→ MATERIAL PROVIDED
......

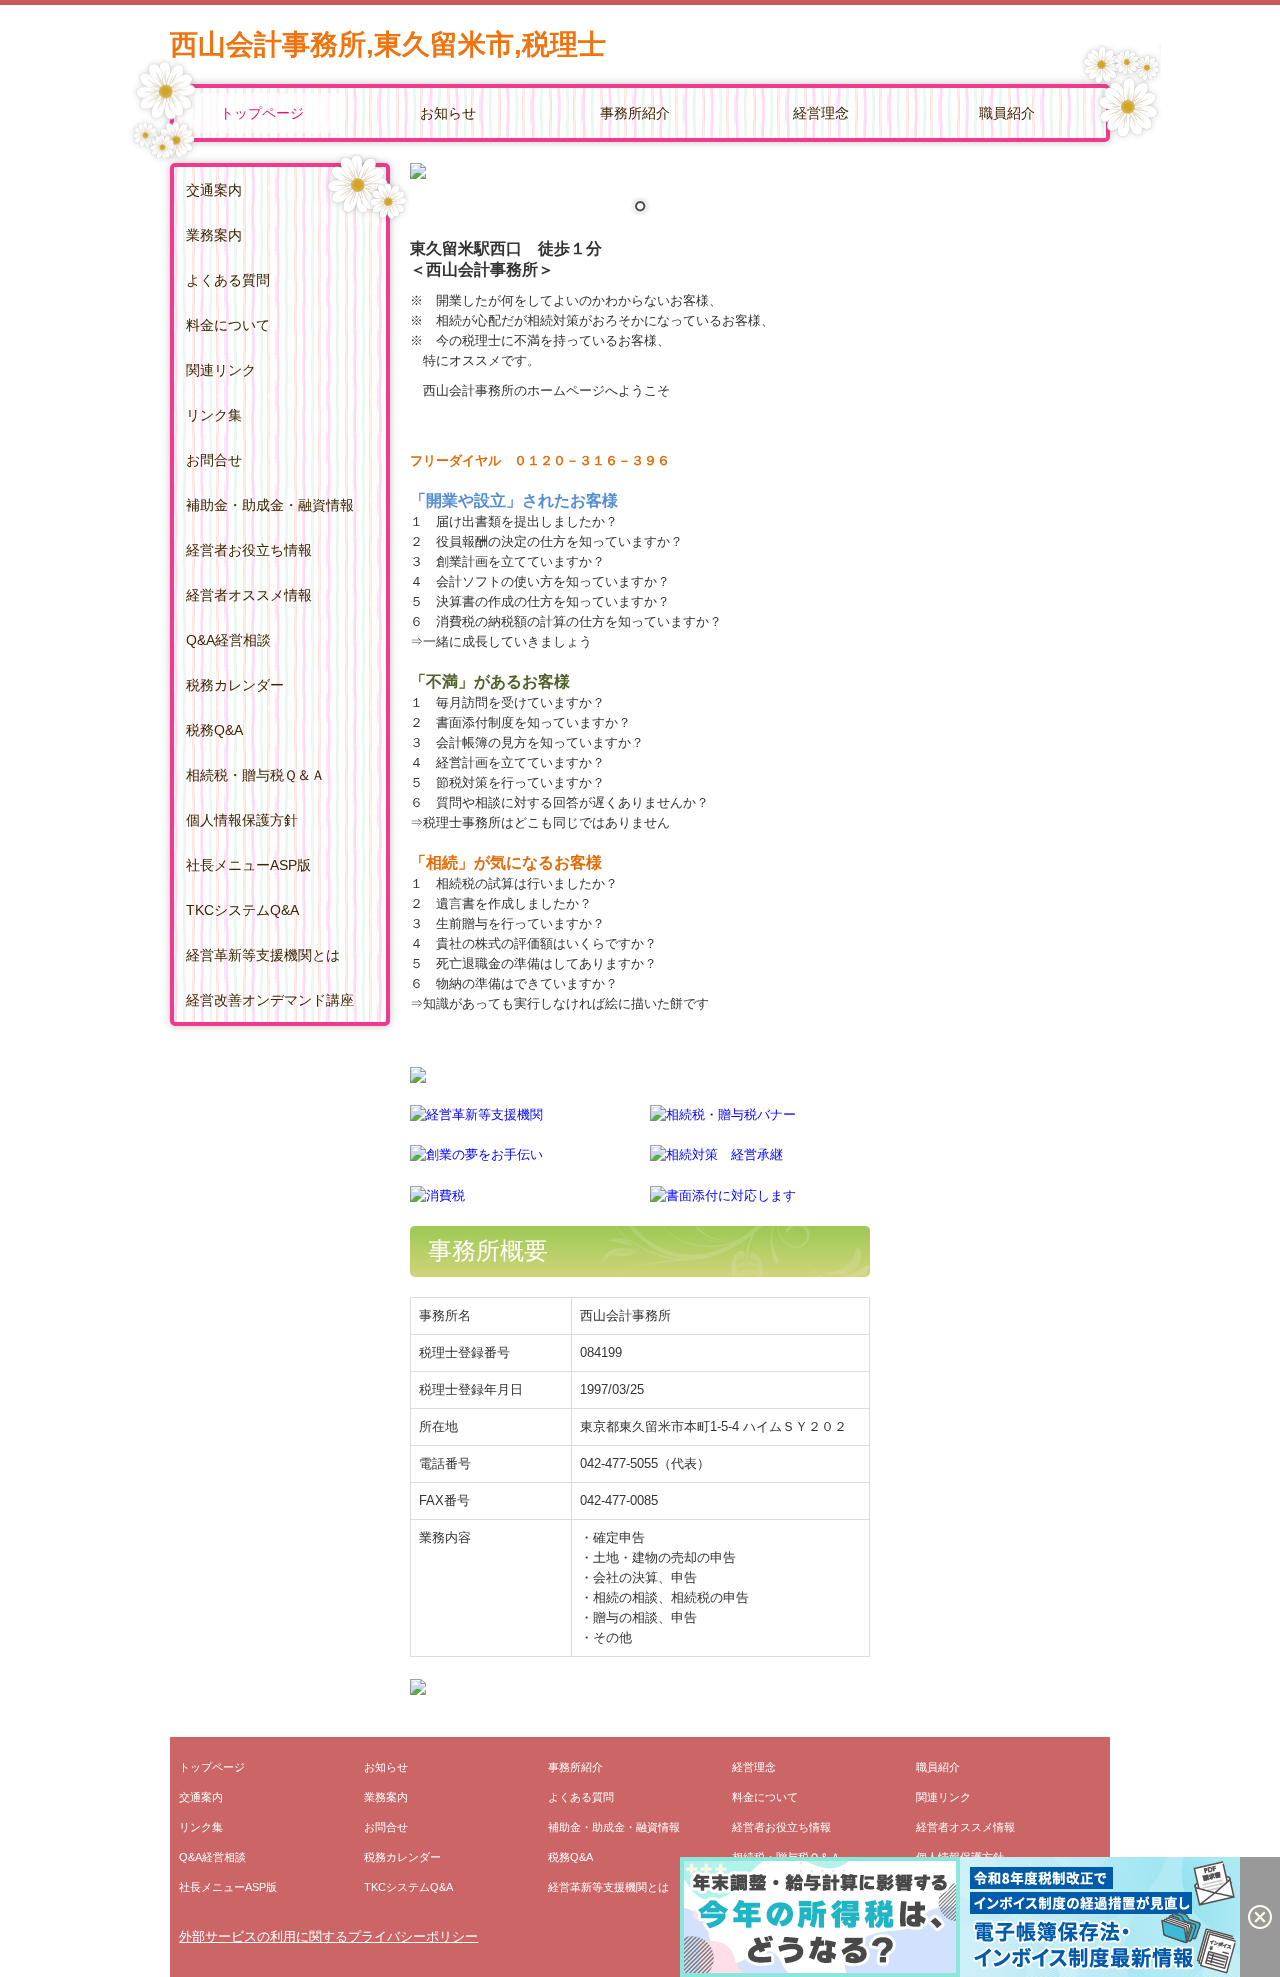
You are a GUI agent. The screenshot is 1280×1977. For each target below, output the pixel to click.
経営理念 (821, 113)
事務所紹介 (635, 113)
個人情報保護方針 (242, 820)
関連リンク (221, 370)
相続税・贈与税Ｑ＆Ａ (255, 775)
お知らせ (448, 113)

......

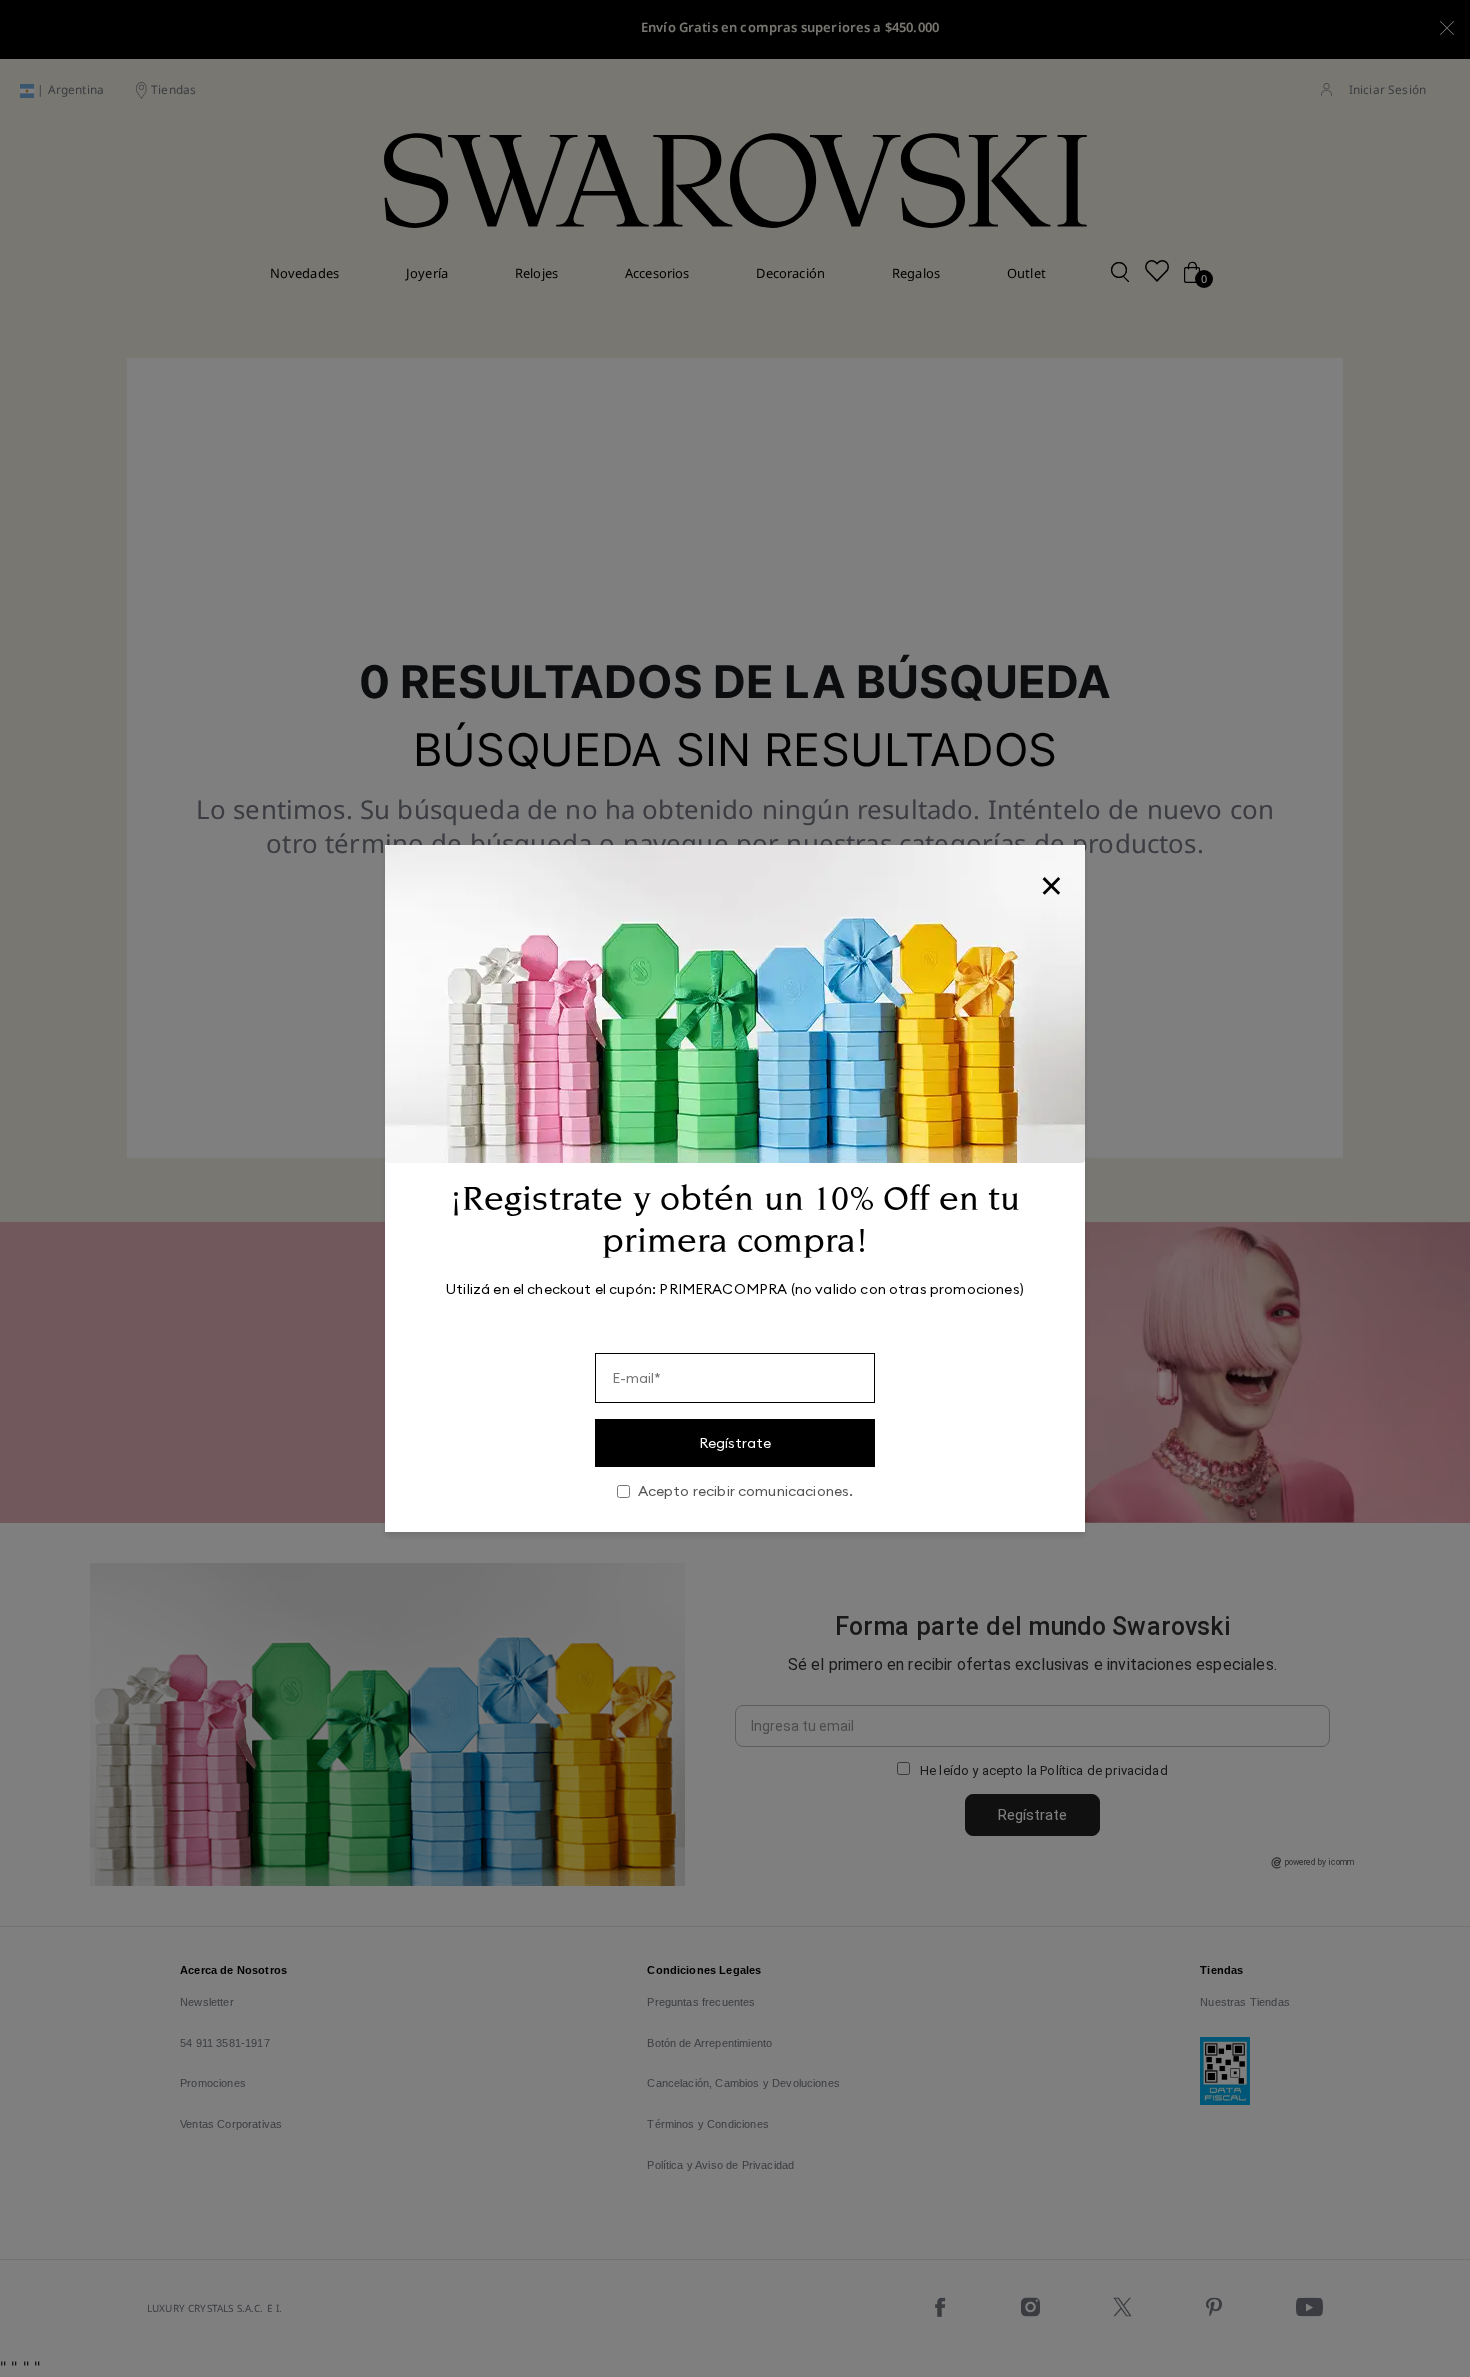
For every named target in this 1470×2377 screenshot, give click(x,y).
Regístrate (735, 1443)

......

Show every line of the entries above where the word "target" occurs.

You are a GUI agent. The screenshot is 1280×1977. For each target below, output the pixel to click.
For every named target in this 1470×2377 screenshot, give click(x,y).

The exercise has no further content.